Vor dem Begräbnis hatte der selbsternannte "Eskalationsbeauftragte" des Zentrums für Politische Schönheit, Stefan Pelzer, ein kurzes Statement abgegeben. "Wir sind hier, um Abschied zu nehmen von einem Opfer des europäischen Abwehrkrieges", sagte Pelzer. Es geht um eine sechsköpfige Familie aus Damaskus, vier Kinder, die aus Syrien mit dem Boot nach Lampedusa wollten. Der Motor sei ausgefallen auf halber Strecke, ein Handelsschiff habe das Boot zum Kentern gebracht. "Die Mutter ist ertrunken mit ihrem zweijährigen Kind."
"Unbekannte Tote Nummer 2" habe auf dem Sarg gestanden, als man sie gefunden habe. "Die Frau wurde ermordet", sagt Pelzer, "sie wurde auf dieses Boot gezwungen. Nicht von den Schleusern sondern von den Schreibtischtätern der Europäischen Union." Und fügt noch hinzu: "Das ist kein Theater, das ist Realität." Der Vater ist nicht gekommen, er habe kommen wollen mit den anderen drei Kindern, "aber die Ausländerbehörde hat es abgelehnt". Die Familie sei in Deutschland, wo genau wollte Pelzer nicht sagen. Aber: "Was hier passiert, passiert auf Wunsch der Angehörigen."
Bestattung vor leerer Ehrentribüne
Die Frau aus Syrien sollte hier "am Ziel ihrer Reise" begraben werden, Rosenblätter zierten die 20 Meter in Richtung Grab. Ein Podest mit etwa 40 Stühlen wurde aufgebaut, versehen mit den Namen, die man für verantwortlich hält: Kanzlerin Angela Merkel und Innenminister Thomas de Maizière nebst Ehepartnern, Staatssekretäre und Ministerialräte. Die mit einer roten Kordel abgetrennte Ehrentribüne blieb leer, große Symbolik. Umrahmt von rund zwei Dutzend Fahnen der EU.

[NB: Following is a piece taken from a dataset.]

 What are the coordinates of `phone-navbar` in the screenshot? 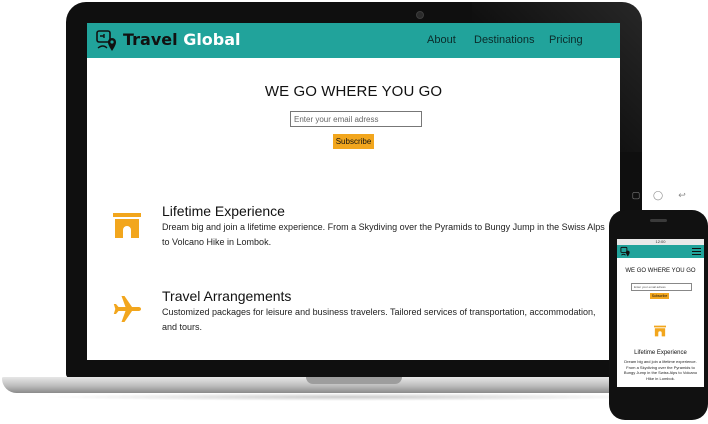 It's located at (660, 252).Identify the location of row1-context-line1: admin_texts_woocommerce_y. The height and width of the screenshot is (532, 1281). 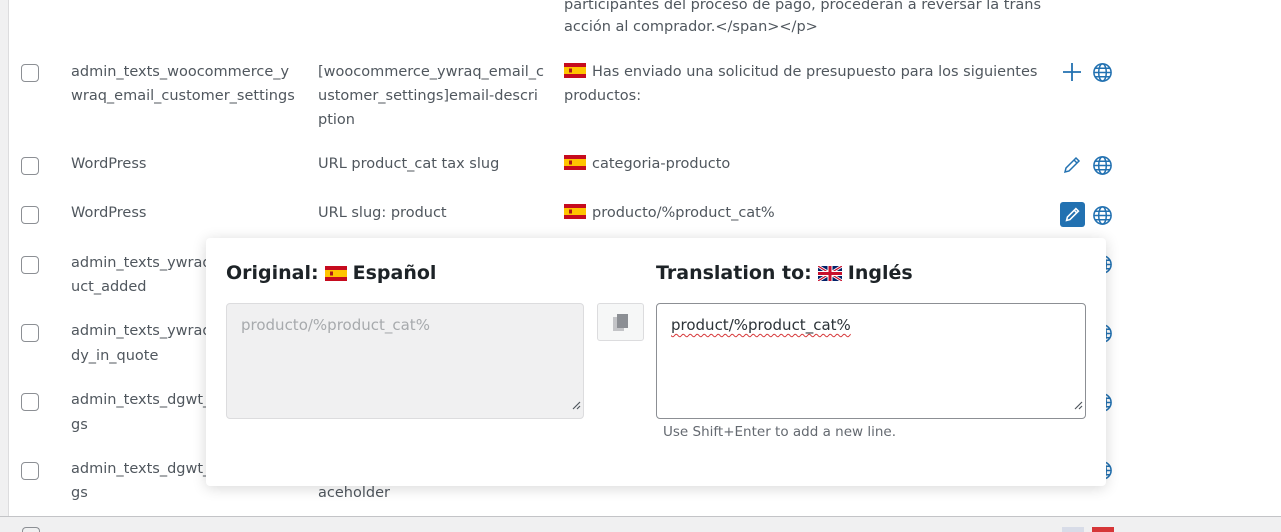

"Zentrum für Politische Schönheit" - da war doch was? Richtig, die Künstler haben im vergangenen Herbst bereits die Mauerkreuze am Reichtstagsufer entwendet, um gegen die europäische Flüchtlingspolitik zu protestieren. Tiemo Rink hat die Aktion und die Debatte, die sich darum entfacht hatte, rekonstruiert: "Wie die Mauerkreuze verschwanden". Das Bild von der Mauer verwenden die Aktivisten auch jetzt wieder bei ihrer Aktion "Die Toten kommen". Ihr Sprecher Justus Lenz sagte erst heute Morgen in der ARD: "Die Opfer werden nicht gesehen, die Opfer versinken buchstäblich im Meer." Zweck der Aktion sei "der sofortige europäische Mauerfall".